▶ _WHAT TO PRODUCE_
Pull out every line of the material below that contains the word "Instruction", and copy each one in full.

[Start of AVAILABLE DATA]

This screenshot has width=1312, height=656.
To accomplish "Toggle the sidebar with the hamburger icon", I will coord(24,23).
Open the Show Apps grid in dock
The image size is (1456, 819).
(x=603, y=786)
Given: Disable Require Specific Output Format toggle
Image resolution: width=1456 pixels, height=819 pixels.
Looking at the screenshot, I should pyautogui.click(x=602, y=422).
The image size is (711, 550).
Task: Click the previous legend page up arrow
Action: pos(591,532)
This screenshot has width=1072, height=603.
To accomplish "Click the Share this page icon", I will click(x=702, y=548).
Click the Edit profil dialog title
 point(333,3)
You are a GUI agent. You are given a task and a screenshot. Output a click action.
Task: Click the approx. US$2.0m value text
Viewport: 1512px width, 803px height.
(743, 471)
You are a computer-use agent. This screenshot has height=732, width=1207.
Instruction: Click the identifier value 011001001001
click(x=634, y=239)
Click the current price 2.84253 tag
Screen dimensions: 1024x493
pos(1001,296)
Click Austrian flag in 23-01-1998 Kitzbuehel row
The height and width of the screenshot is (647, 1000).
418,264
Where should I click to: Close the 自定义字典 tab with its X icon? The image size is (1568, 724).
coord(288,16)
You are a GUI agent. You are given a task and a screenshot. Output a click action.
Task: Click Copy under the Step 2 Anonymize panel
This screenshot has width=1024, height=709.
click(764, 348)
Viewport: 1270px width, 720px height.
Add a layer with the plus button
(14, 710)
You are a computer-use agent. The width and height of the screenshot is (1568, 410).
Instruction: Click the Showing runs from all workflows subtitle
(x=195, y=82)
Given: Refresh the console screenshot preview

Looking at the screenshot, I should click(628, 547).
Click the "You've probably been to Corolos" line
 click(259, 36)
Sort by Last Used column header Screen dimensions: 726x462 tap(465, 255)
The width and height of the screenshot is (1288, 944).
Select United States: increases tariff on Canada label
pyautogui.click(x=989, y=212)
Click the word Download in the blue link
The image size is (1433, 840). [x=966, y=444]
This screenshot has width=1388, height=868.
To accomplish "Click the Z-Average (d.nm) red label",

[End of AVAILABLE DATA]

▶ _TASK OUTPUT_
Instruction: Click the identifier value 011001001001
Instruction: Click the Showing runs from all workflows subtitle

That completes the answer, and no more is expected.